Wrong. The community needs such maxims because we recognize that BDSM practices are risky, so we make sure that our partners are prepared to take such risks, and we try to mitigate any dangers. Again--Negotiation. Communication. Safety. Responsibility. If you're in the BDSM community and you miss this, then trust me: you've missed absolutely everything.

"Taken In Hand is about longstanding marriages, not sex, and certainly not about having sex with strangers..."

BDSM with strangers is not safe, and not sane, regardless of consent. Another rookie mistake.

I have no problem with Taken In Hand, such as it is. But the mistakes in this piece are so numerous, and so fundamental, that they cannot be allowed to stand unchallenged.

Rookie or experienced

If you truly believe the scene is not as the OP described you can't have much experience of it, or else you are in denial. I was on the scene for nearly 25 years before I left after a scene party in which a woman nearly died because of dangerous practices and extreme ignorance.

A different perspective

You can't characterize the whole BDSM scene--or any human enterprise--by its most dangerous fools, or else you miss the point.

If you want to understand what people are trying to accomplish with BDSM--or any human enterprise--you look at what the responsible people are doing, the people who care for themeselves and others. The people at that scene party did not care for others, and I wonder what they thought of themselves.

I say this because with the people I know, the mark of an accomplished top is that they know how to leave you unharmed--again mentally, physically, emotionally--despite things usually going wrong. That's part of the point of educating youself, why we have all these classes in our scene, so that when things go wrong, you can act, and before they go wrong, you can plan.
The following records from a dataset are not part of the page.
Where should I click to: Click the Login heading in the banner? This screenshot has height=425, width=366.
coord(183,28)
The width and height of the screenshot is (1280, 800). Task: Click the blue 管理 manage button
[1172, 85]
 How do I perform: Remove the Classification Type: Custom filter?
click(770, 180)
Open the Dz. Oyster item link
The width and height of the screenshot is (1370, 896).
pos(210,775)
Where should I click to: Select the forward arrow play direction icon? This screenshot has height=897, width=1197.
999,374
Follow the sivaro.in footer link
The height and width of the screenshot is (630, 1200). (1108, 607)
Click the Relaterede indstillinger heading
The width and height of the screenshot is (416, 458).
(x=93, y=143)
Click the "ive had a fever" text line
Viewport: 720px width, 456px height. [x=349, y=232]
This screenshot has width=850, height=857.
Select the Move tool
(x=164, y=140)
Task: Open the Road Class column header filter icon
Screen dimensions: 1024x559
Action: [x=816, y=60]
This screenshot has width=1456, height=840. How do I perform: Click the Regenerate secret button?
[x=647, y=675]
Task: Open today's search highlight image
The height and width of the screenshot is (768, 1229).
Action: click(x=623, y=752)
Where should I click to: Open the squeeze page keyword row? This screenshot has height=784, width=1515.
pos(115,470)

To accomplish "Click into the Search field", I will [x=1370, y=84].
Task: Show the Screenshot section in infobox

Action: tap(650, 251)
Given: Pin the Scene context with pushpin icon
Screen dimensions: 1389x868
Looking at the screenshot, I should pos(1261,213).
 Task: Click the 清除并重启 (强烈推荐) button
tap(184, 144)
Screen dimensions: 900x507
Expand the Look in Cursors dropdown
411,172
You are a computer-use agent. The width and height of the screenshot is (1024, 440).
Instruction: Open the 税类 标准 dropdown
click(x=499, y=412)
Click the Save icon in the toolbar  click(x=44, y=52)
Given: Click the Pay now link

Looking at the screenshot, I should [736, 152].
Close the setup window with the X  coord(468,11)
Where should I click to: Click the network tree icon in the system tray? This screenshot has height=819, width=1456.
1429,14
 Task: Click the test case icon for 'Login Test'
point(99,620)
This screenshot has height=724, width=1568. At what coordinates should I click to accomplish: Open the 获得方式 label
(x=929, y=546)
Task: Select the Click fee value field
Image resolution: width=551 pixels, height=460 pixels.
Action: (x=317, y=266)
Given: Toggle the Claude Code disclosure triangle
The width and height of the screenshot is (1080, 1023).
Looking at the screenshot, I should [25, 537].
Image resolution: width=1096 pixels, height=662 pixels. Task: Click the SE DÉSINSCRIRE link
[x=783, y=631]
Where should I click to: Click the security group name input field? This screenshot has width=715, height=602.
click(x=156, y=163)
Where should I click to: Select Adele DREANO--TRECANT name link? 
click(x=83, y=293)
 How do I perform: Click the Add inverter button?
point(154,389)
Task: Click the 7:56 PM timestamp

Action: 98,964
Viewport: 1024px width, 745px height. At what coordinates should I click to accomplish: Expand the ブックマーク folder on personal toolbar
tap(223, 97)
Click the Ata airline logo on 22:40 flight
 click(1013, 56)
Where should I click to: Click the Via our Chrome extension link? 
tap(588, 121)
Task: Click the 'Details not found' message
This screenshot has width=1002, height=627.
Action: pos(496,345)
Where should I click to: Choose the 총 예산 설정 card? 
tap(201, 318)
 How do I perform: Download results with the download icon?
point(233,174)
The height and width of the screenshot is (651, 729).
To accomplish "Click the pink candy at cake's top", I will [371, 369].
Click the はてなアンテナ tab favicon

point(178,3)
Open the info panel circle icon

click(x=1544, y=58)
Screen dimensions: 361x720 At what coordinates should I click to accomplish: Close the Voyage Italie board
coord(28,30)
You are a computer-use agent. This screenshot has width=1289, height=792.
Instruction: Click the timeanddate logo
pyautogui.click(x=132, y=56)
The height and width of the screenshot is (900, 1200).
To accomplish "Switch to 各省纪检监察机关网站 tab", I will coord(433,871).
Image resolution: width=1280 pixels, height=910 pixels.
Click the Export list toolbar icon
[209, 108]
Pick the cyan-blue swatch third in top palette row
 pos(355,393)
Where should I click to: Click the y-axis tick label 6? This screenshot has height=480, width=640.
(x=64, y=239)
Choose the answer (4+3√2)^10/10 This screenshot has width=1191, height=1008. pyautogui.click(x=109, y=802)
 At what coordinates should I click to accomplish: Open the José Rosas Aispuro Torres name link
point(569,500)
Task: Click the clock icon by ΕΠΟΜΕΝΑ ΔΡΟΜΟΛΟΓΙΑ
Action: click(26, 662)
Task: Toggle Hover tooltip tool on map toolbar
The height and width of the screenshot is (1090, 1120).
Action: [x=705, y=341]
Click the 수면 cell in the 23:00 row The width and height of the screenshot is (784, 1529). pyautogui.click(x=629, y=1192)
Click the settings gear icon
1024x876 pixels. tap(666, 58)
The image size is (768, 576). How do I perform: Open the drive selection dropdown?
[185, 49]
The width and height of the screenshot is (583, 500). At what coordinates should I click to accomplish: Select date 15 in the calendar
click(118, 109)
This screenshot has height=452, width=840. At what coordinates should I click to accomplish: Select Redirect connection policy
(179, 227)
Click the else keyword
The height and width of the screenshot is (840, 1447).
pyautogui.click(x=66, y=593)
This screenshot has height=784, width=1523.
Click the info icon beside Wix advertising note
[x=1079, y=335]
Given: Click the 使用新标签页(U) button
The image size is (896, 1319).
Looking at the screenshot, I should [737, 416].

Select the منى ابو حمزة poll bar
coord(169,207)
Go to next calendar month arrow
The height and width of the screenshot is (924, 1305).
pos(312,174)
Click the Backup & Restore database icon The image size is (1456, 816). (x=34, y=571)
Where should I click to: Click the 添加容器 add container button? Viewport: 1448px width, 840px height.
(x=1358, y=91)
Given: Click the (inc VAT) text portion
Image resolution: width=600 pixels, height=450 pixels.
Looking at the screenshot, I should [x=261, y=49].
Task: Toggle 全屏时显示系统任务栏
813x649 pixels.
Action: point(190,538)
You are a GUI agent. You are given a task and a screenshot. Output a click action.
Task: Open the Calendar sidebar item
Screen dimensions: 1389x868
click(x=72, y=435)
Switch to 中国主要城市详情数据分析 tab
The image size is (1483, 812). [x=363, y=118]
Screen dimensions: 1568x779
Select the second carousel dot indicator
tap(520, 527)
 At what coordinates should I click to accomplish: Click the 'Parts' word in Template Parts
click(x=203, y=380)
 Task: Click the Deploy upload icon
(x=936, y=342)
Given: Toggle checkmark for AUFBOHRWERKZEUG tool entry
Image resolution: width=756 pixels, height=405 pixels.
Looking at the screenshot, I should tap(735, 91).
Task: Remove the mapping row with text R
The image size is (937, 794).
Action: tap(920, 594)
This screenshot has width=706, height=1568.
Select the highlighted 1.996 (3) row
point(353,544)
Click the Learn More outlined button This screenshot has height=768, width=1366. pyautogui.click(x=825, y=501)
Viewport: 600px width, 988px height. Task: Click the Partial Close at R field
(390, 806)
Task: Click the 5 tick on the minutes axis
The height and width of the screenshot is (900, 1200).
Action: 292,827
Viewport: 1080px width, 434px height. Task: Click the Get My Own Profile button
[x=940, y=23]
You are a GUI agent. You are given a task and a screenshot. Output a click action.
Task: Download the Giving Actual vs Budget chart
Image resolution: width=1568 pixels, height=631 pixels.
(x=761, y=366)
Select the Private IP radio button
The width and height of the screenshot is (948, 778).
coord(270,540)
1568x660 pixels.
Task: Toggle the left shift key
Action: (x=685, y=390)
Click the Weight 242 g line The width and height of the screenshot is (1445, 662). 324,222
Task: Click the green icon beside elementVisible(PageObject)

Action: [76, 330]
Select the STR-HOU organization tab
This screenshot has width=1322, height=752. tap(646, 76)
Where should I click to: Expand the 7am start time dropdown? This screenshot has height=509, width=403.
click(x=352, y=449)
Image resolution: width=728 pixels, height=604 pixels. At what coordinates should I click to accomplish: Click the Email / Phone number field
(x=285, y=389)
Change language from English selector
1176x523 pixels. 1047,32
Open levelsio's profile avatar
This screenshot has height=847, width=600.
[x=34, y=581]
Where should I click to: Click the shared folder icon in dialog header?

I'm sorry that you had a bad experience on the scene, and I'm really sorry for that poor girl who almost got herself killed, but it smells to me like amateur hour, with bad choices made all round. It's a top's job to run a scene with proper safety, a bottom's job to walk away when proper safety is missing, and everyone's job to know what proper safety is. Harsh as it may sound, sometimes you're asking for the trouble you find.